Exercices et consignes:
**A.** D'après l'article ci-après sur le glossaire de santé en langue maori, combien de personnes parlent le maori ?
**B.** Énumérez tous les termes que l'article ci-après sur le glossaire de santé en langue maori mentionne comme figurant dans ce glossaire.

Texte fourni:
----------

Des membres de la tribu maori de Tainui Waka. AFP PHOTO / MARTY MELVILLE / AFP PHOTO / Marty Melville | MARTY MELVILLE / AFP

Comment parler de la surdité dans une langue qui ne connaît même pas ce mot ? « On frôle le dialogue de sourds », résume ironiquement Keri Opai, responsable au centre de gestion de la santé mentale, des addictions et des handicaps Te Pou o te Whakaaro Nui. C’est devant le constat que son précieux langage maori, parlé par quelque 125 000 de ses concitoyens, était bien pauvre dans le champ lexical de la santé que ce haut fonctionnaire néo-zélandais a décidé d’agir.

Joint par Le Monde, Keri Opai raconte avoir commencé sa réflexion voilà deux ans, en partant d’un « constat jamais contesté : les mots ont un grand pouvoir ». Dès lors, il y avait « un vrai enjeu de santé publique à rendre accessibles dans la langue maori des termes devenus aujourd’hui des faits de société, que tous les citoyens doivent pleinement s’approprier ».

« Qui a une force ou une capacité différente »

C’est ainsi qu’à force de discussions avec patients et membres du monde médical, Keri Opai a constitué un glossaire de près de deux-cents mots, rendu public fin juin. On y trouve des termes aussi précis qu’aromathérapie, épilepsie ou opioïdes, mais aussi des concepts plus abstraits comme la dignité, la guérison ou encore la thérapie.

Une proposition « d’enrichissement » sans précédent de la langue maori qui s’est accompagnée d’une réflexion sur « la manière dont on parle des handicaps, traditionnellement assez péjorative dans nos langues », explique Keri Opai.

----------

Enregistrements de données:
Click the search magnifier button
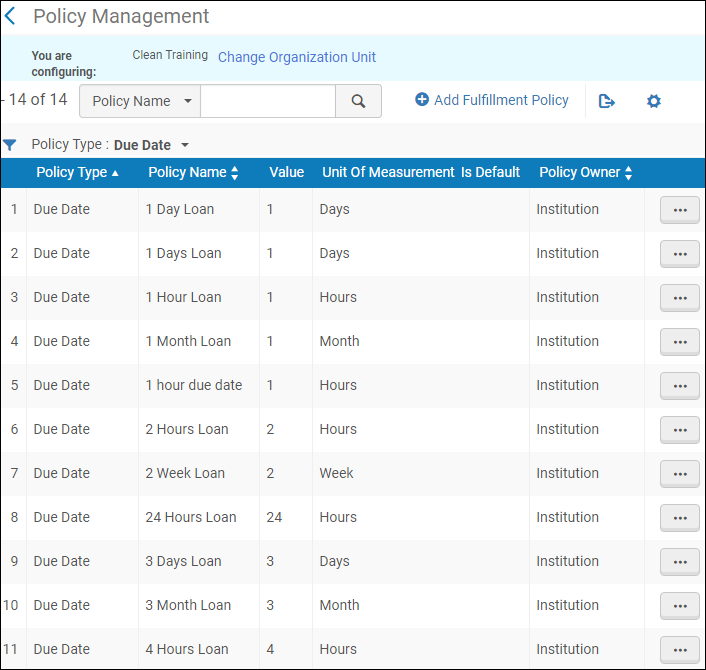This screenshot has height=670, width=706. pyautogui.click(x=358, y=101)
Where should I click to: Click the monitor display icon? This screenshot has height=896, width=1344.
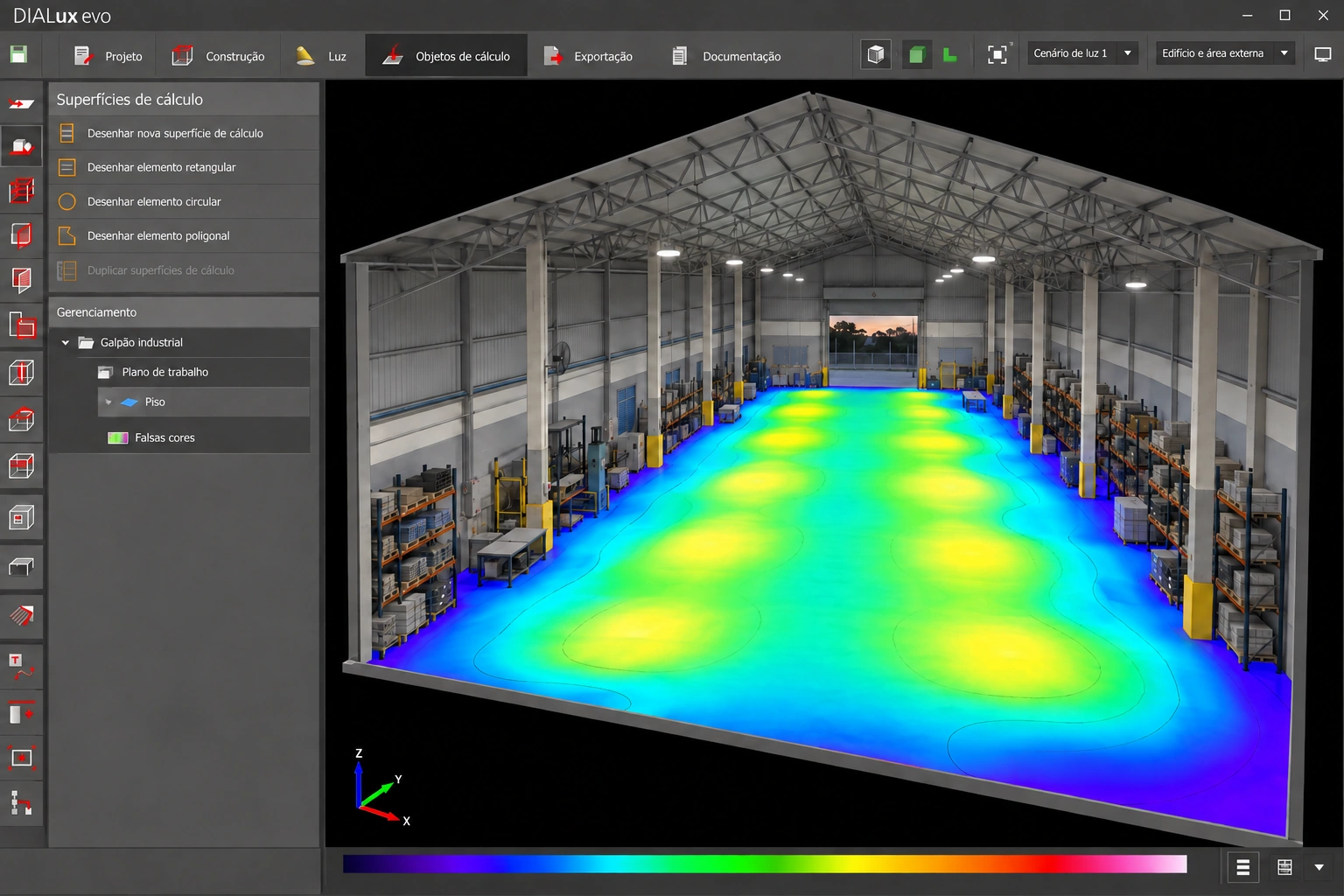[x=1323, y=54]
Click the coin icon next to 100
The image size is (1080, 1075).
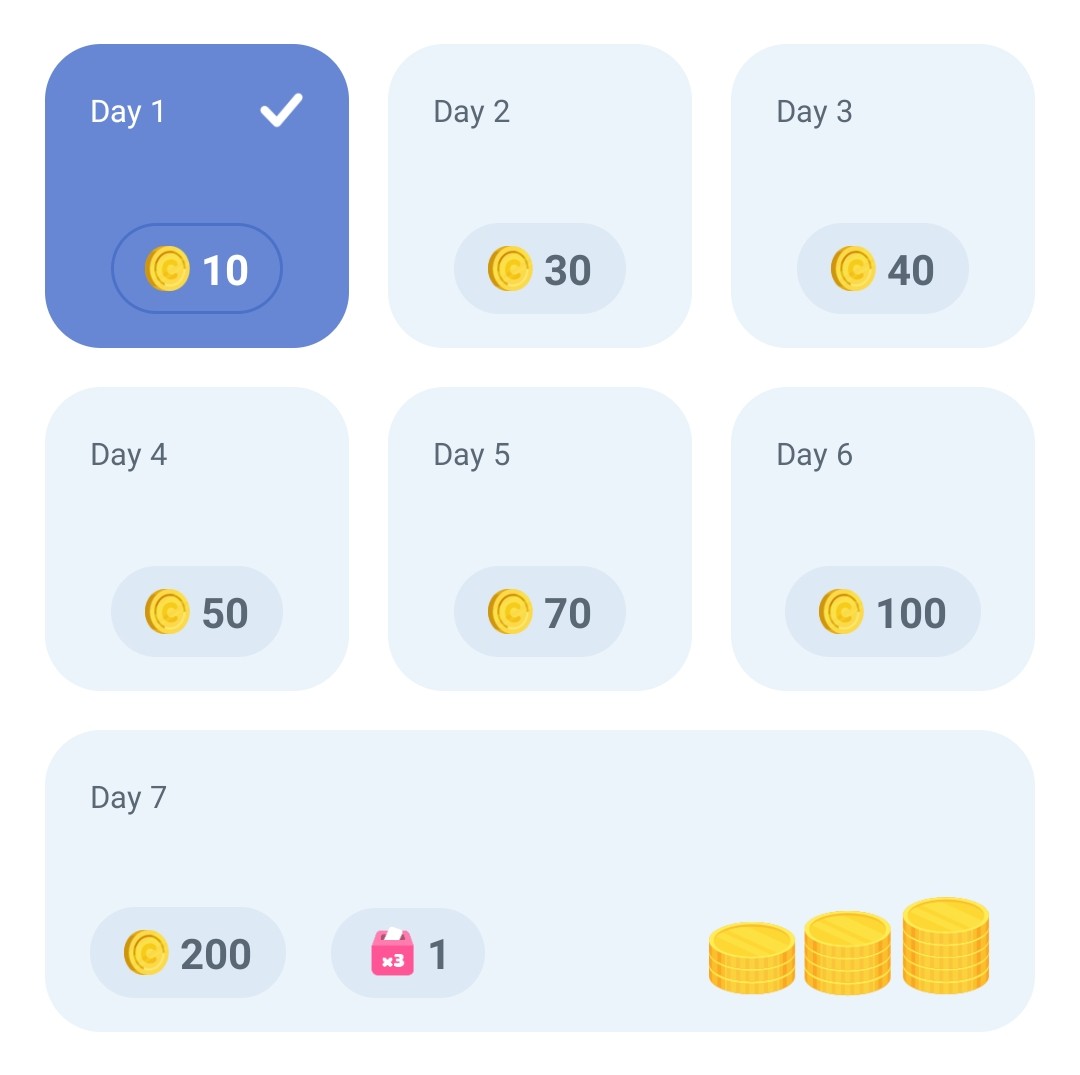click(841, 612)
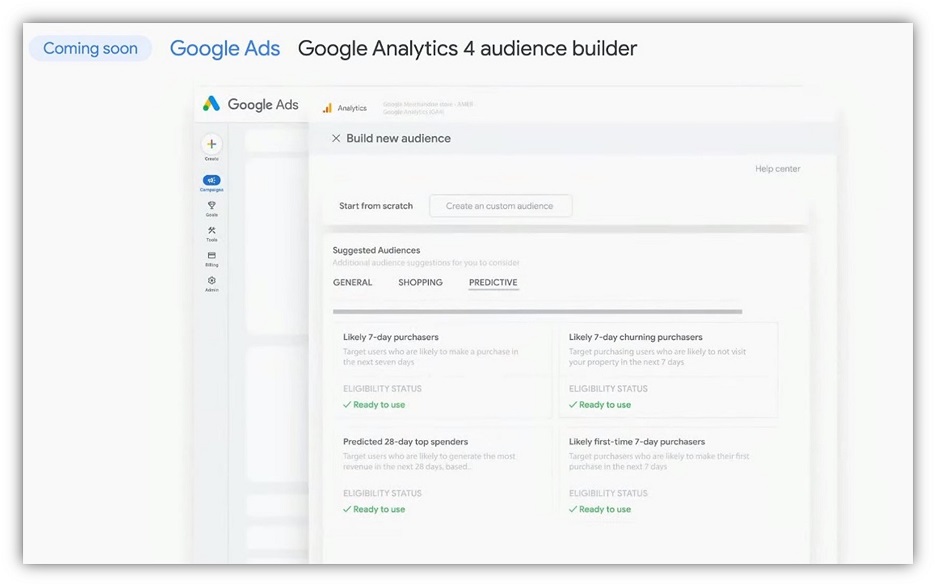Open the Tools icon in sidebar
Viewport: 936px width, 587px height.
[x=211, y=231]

----------

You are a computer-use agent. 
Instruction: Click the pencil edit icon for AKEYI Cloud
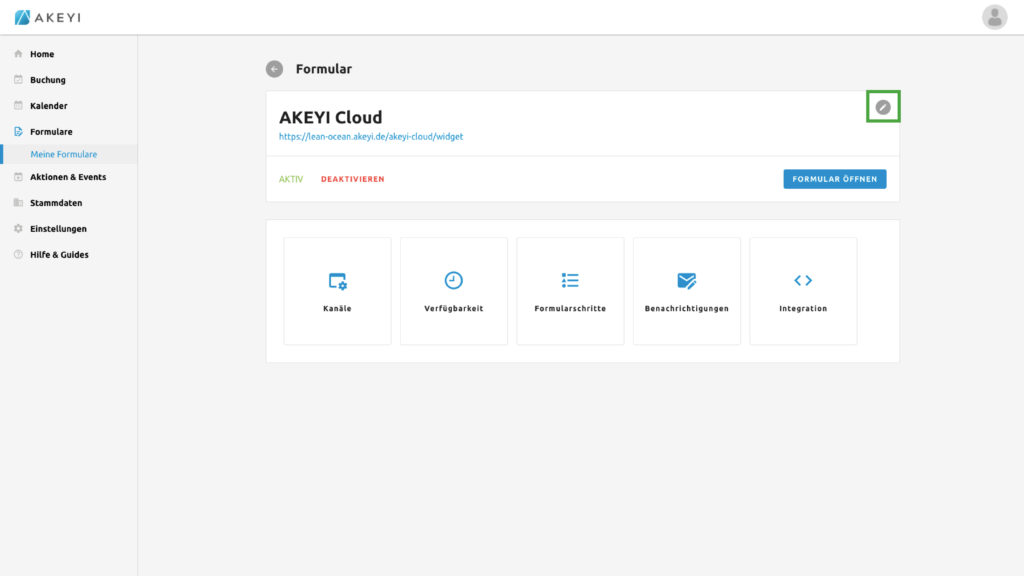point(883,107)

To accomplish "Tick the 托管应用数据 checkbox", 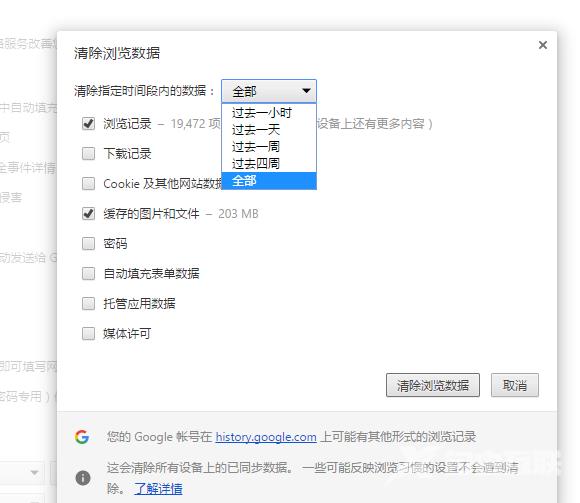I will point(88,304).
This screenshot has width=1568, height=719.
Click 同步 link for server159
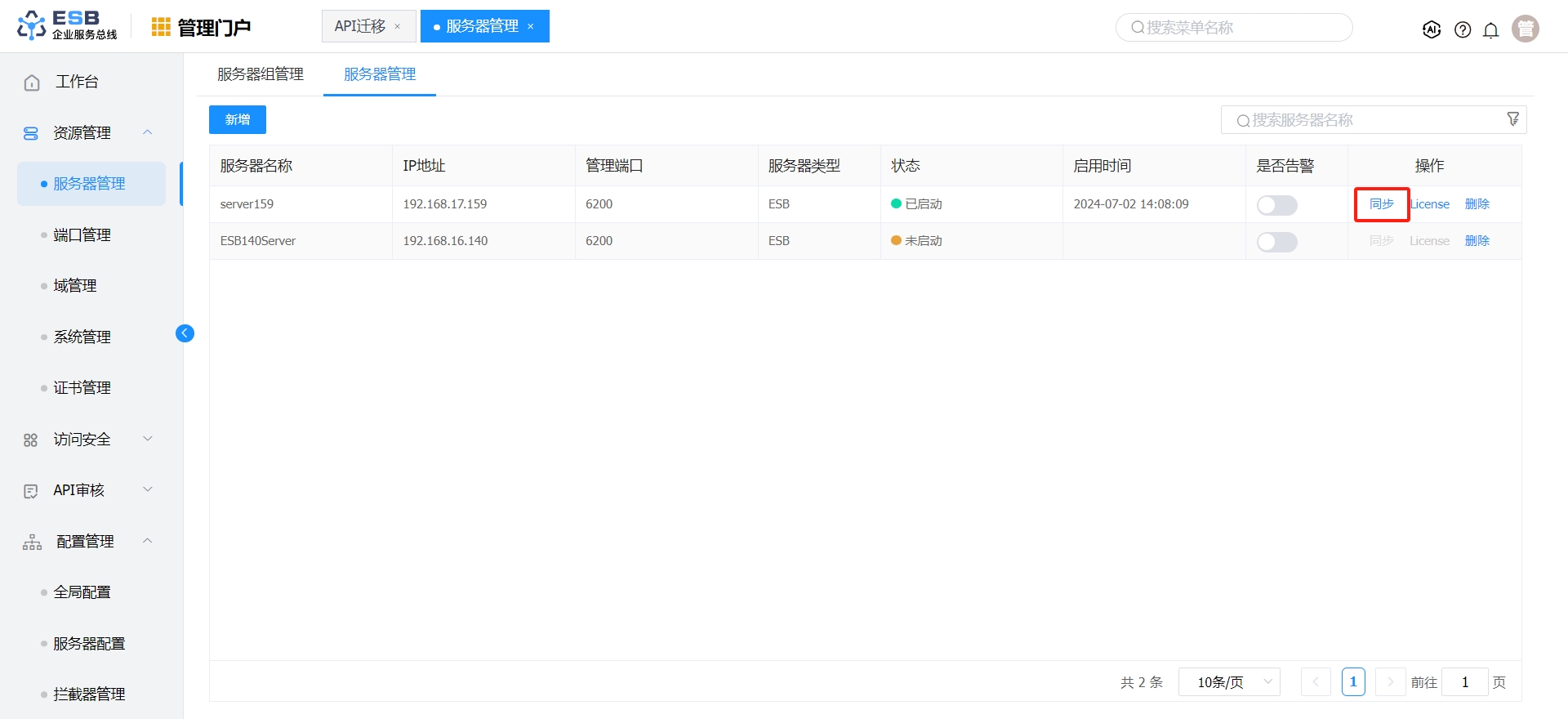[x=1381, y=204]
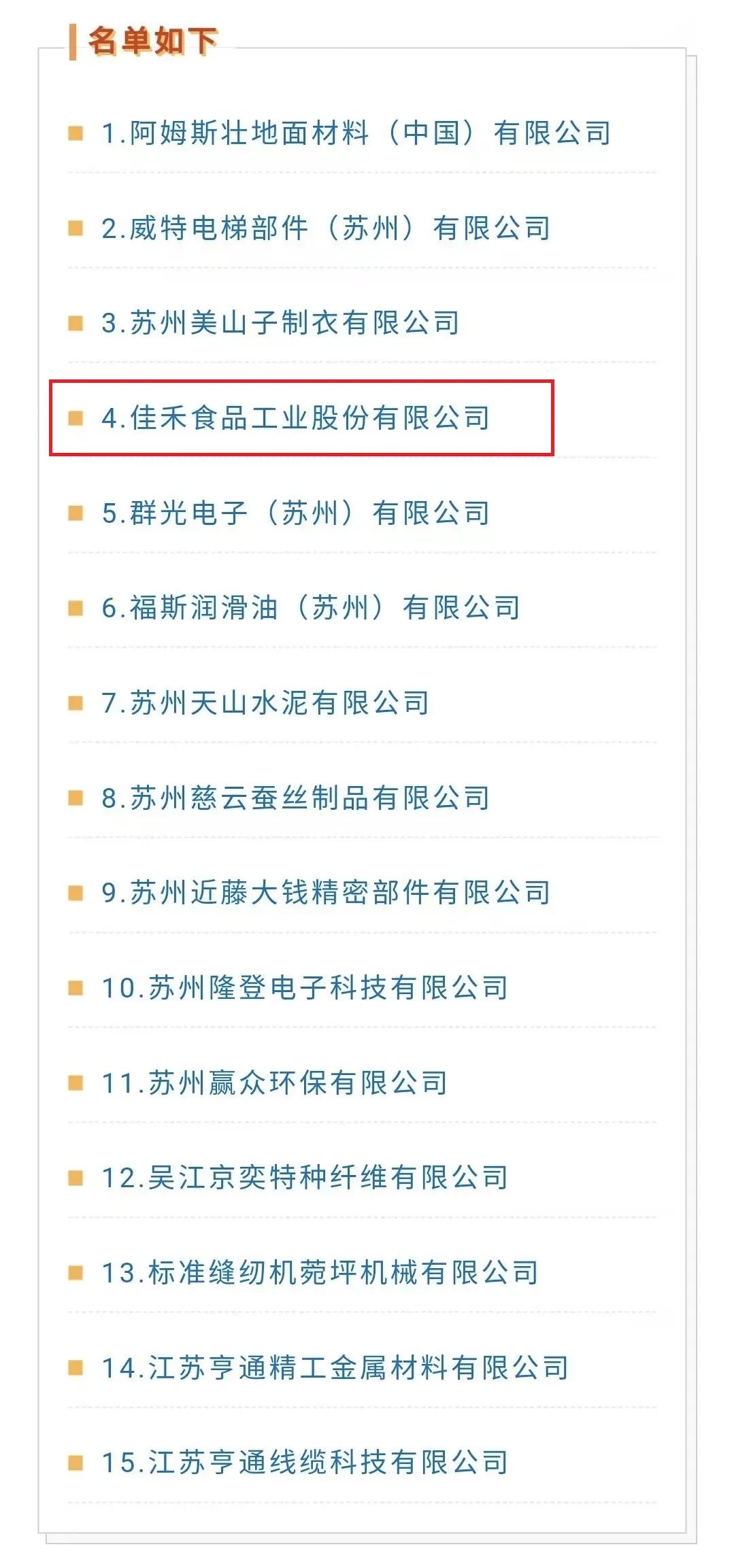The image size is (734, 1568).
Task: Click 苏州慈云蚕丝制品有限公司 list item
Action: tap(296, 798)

----------

Réponses attendues:
**A.** Quelque 125 000 personnes.

**B.**
- aromathérapie
- épilepsie
- opioïdes
- dignité
- guérison
- thérapie